For the time-kill curves, an independent isolate of each WT strain, MPAO1 and PAO1, was grown for 18 h at 37 °C in LB medium with shaking and then diluted 100-fold in fresh medium. Cultures were grown till they reach an OD600 ~ 0.4. Then each culture was split into three flasks (mock, 2 μg/ml, and 5 μg/ml cipro) that were incubated at 37 °C with shaking for 8 h. Every hour, 1-ml samples were taken from each flask, washed once with M9 salts and an appropriated dilution was plated on LB agar. Plates were incubated for 24 h at 37 °C before colonies were scored. This experiment was performed three times.
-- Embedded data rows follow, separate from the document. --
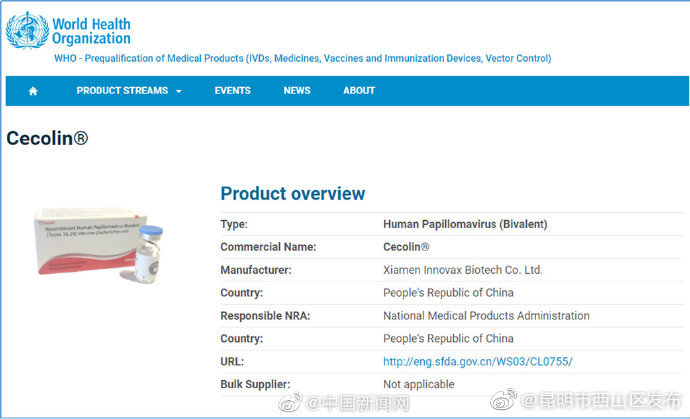Image resolution: width=690 pixels, height=419 pixels.
Task: Click the Weibo logo beside 中国新闻网
Action: click(290, 402)

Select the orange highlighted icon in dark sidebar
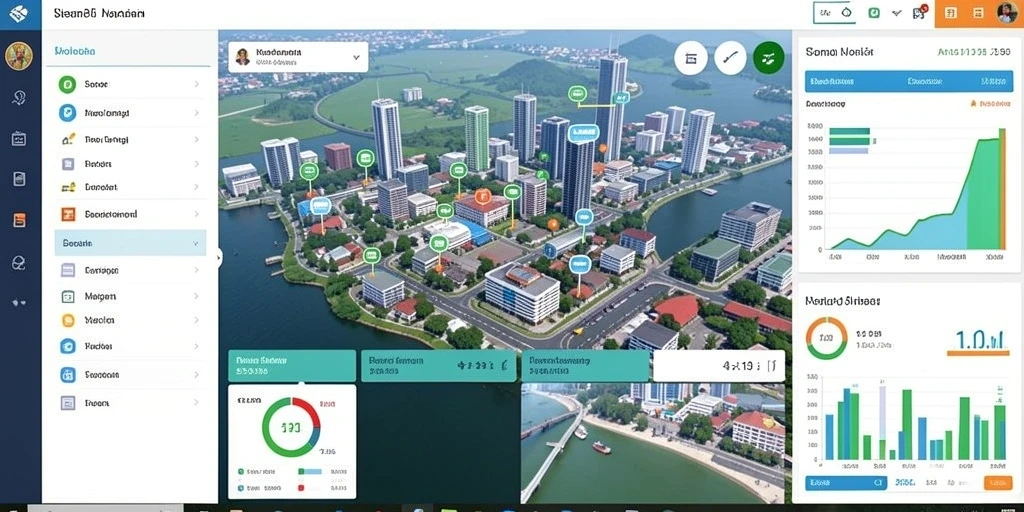click(19, 221)
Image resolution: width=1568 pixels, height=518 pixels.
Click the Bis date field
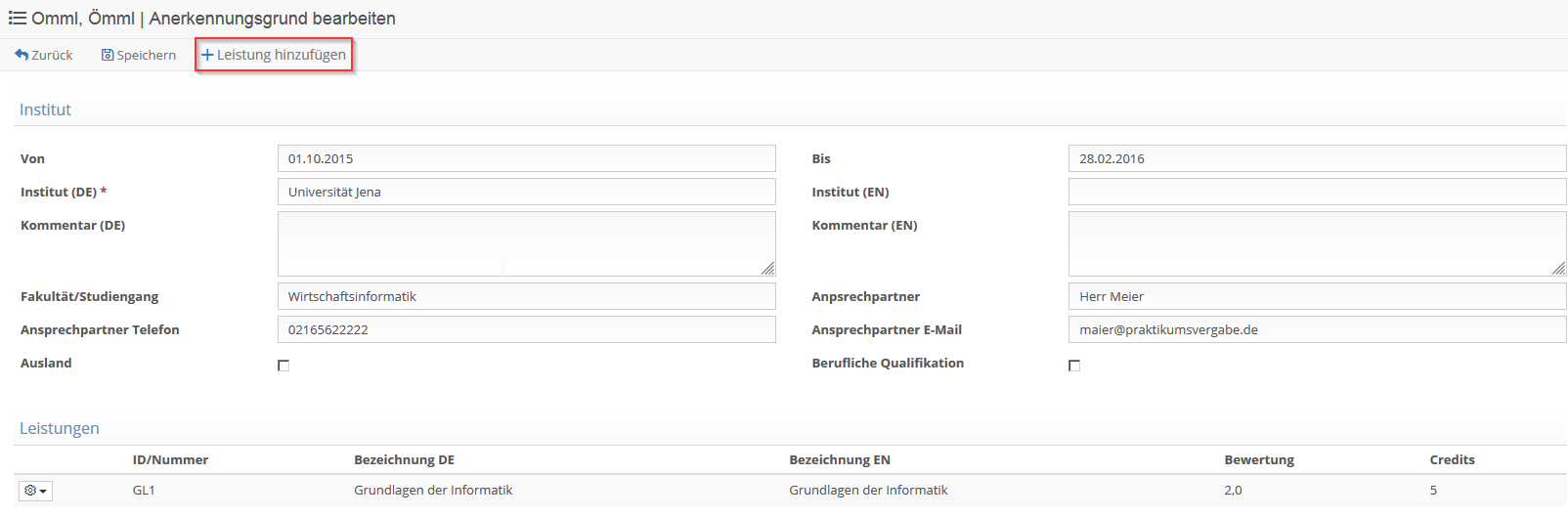(1318, 158)
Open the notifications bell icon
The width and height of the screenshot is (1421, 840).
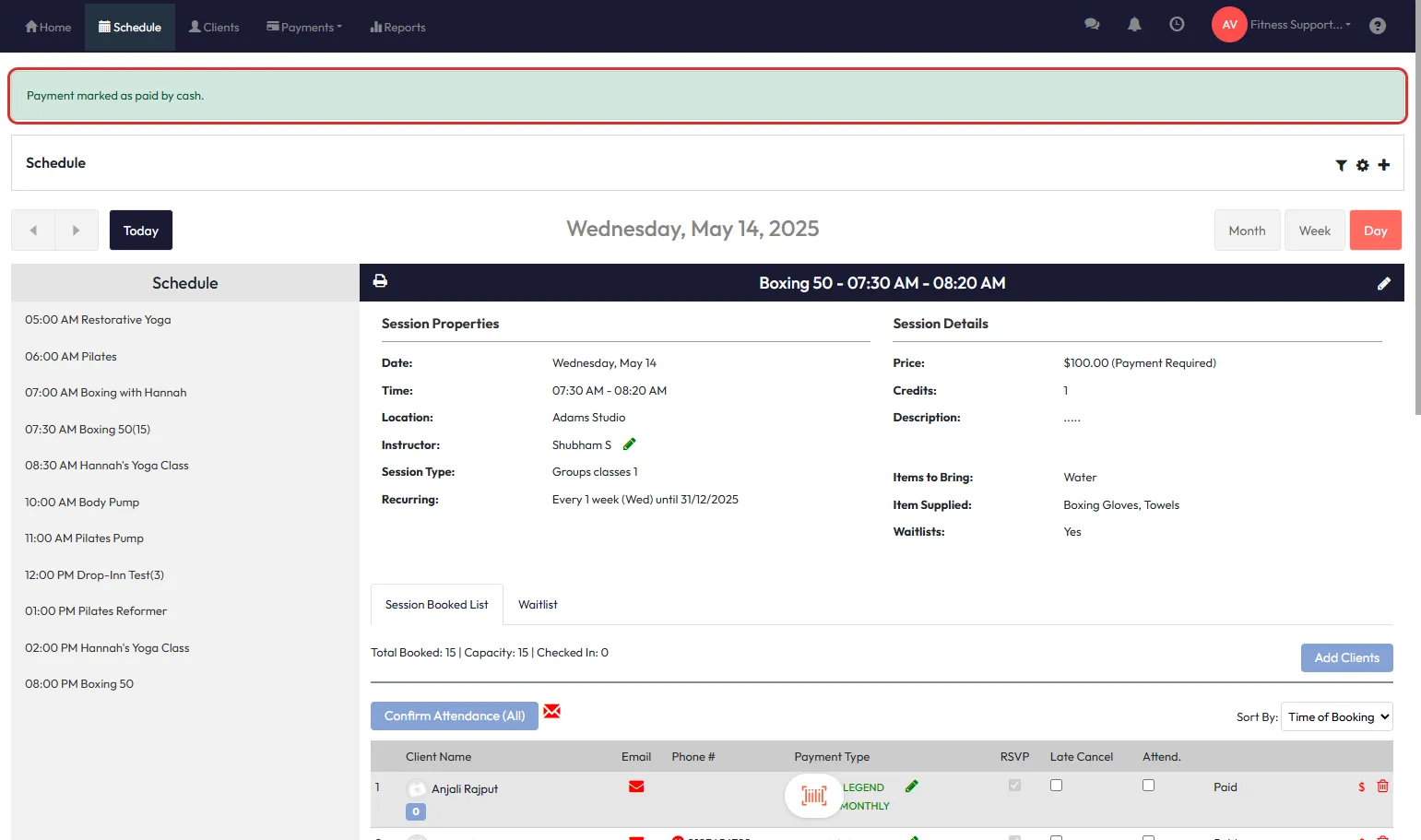[1134, 26]
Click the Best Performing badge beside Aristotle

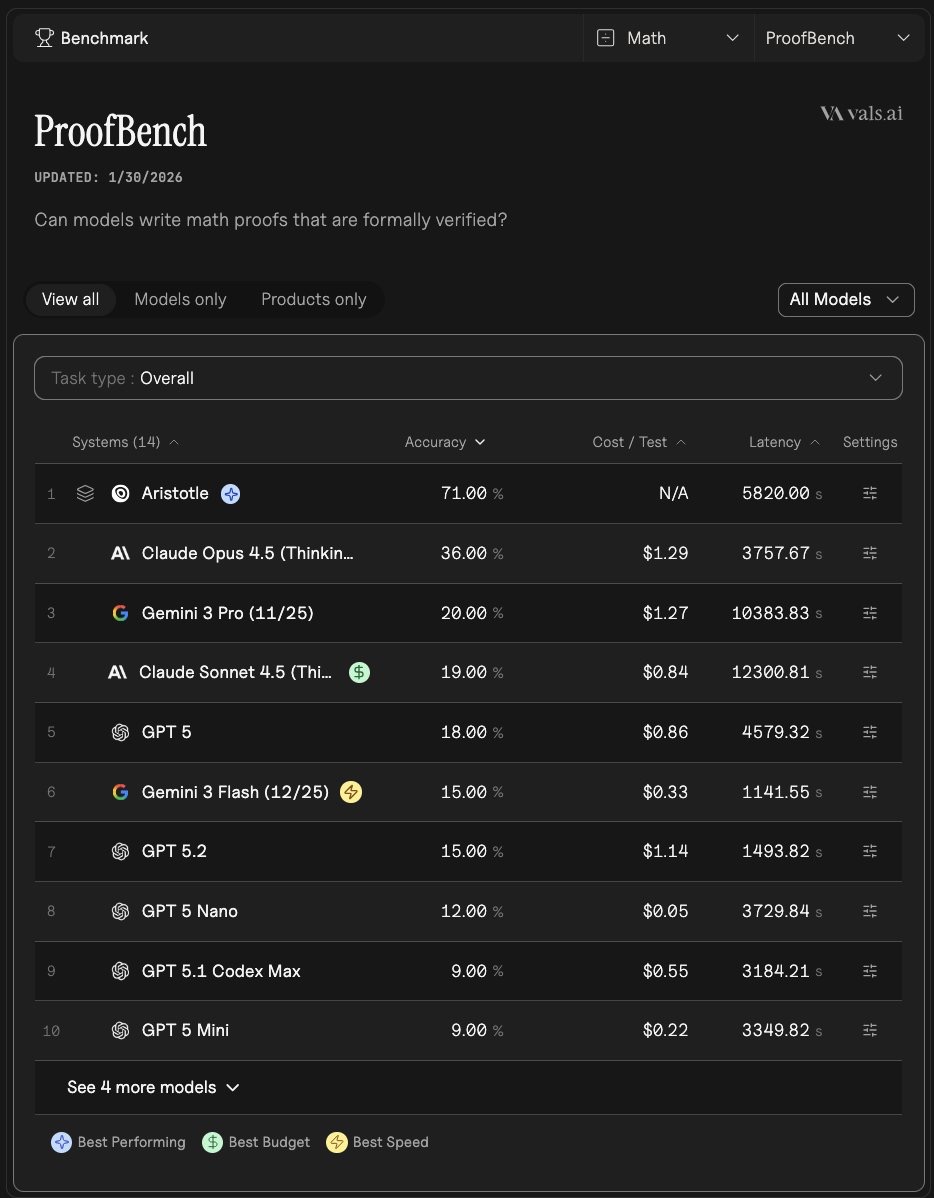coord(231,493)
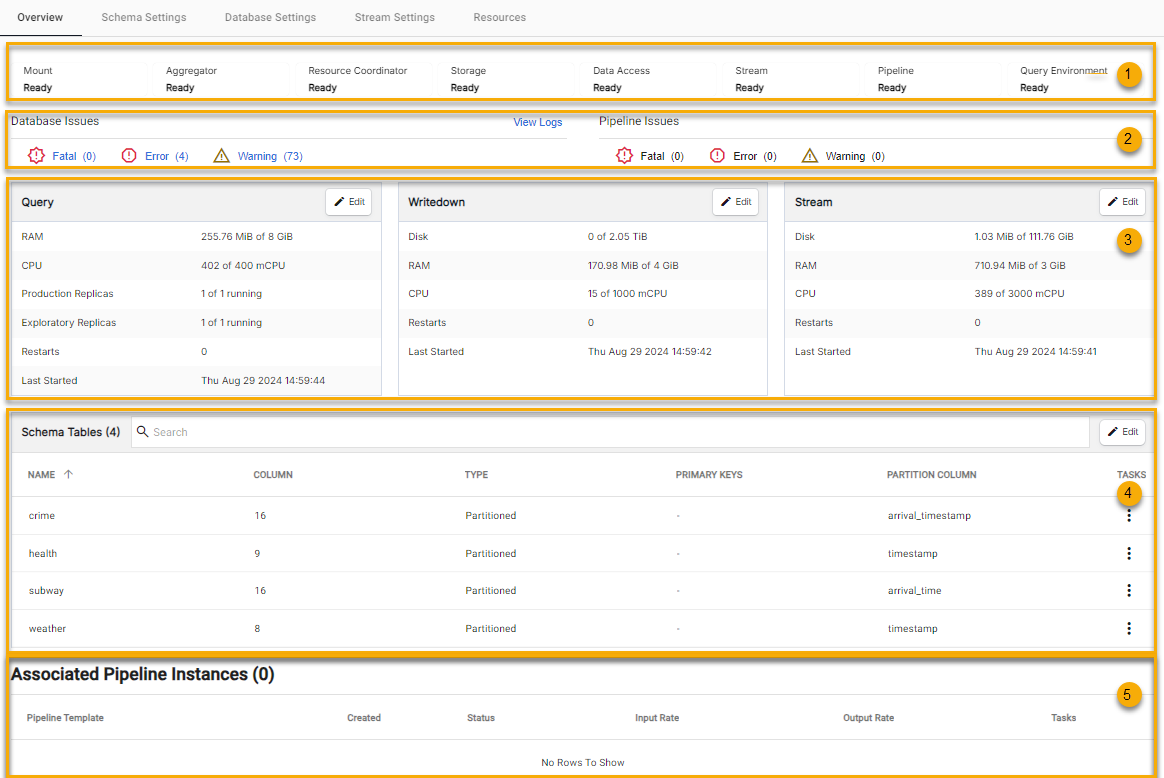This screenshot has height=778, width=1164.
Task: Open the Stream Settings tab
Action: click(394, 17)
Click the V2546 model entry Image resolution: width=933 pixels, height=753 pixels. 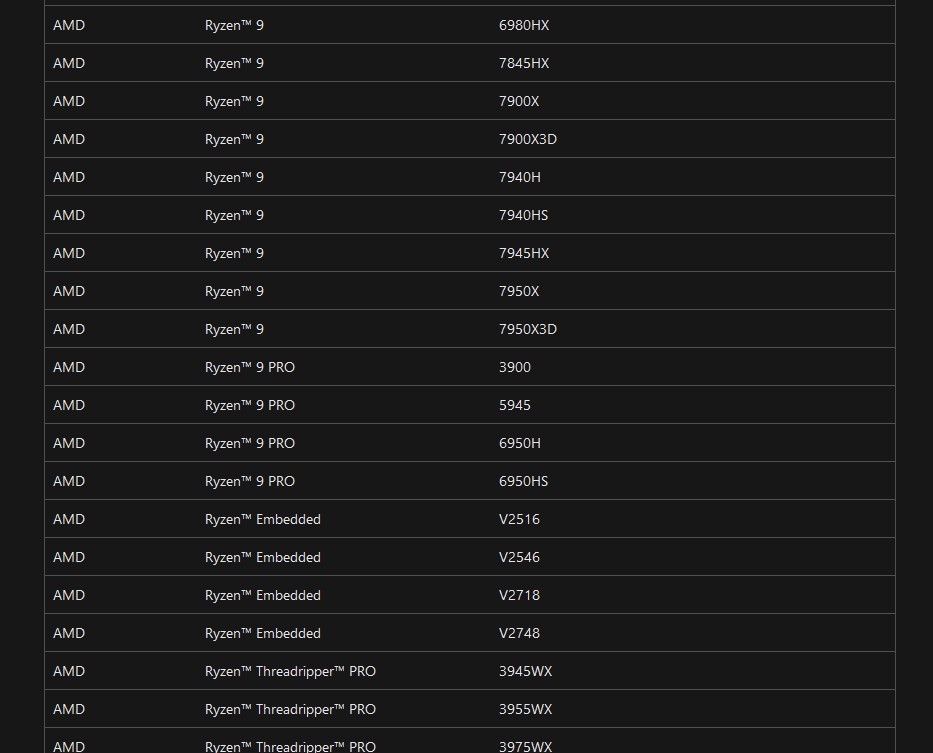520,557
Assessing of persisters cells was conducted as per Hazan et al.88. In brief, five independent isolates of each WT strain, MPAO1 and PAO1, were exposed to 2 μg/ml of cipro as detailed in the previous section for the MBC experiments. After 18 h of incubation, 1 ml of each culture was washed with M9 salts and plated on LB agar. Plates were incubated for 24 h at 37 °C before colonies were scored. The percentage of survivors was determined with respect to the total number of cells per culture at the beginning of the experiment (time 0). Two colonies were isolated per experimental culture, grown overnight in LB medium and exposed again to 2 μg/ml as previously to determine their percentage of survivors. In addition, their MIC was also determined, as detailed in the previous section.

Complementation of spoT and alaS

A construct composed of spoT with its promotor sequence was obtained through gene synthesis (Genewiz) and digested with SacI/HindIII. alaS with its promotor sequence was amplified by PCR (the sequences of the primers alaS_PCR-F and alaS_PCR-R are listed in the Supplementary Table S2) and the product was purified and digested with SacI/XbaI. Both digestion products were independently ligated into a pUCP18Ω-Tc89 plasmid that had also been digested with SacI/XbaI to obtain plasmids pUCPST and pUCPAS, respectively. These plasmids were transformed into MAX Efficiency DH5 Competent Cells. Five independent transformants were selected on LB agar plates containing 10 μg/ml of tetracycline and their plasmid purified and Sanger sequenced (the sequences of the primers used in this step are listed in the Supplementary Table S2) to verify the absence of mutations. pUCPST was then electroporated into strains spoT1, spoT2, spoT3, and spoT4, and pCCPAS was electroporated into strain alaS. Transformants were selected on LB agar plates containing 100 μg/ml of tetracycline. Complementation of spoT and alaS deficiency was demonstrated by the reversion of the increased cipro-resistance and impaired growth of the corresponding mutants. Experiments were performed three times, each with a different isolate of each transformant.

Sanger sequencing

As indicated before, samples of resistant colonies were isolated from the selective plates of the SE and grown overnight in LB + 2 μg/ml cipro to create frozen stocks. A sample from these overnight cultures was used to amplify the spoT (in some cases, also gyrA) through PCR, and then the amplification products were Sanger sequenced (GENEWIZ) and analyzed for mutations using CLC Genomics Workbench 20.

The whole-genome sequencing results obtained for the ciproR mutants characterized in this study were confirmed with Sanger sequencing (GENEWIZ).

A list of all the primers used for Sanger sequencing is included in the Supplementary Table S2.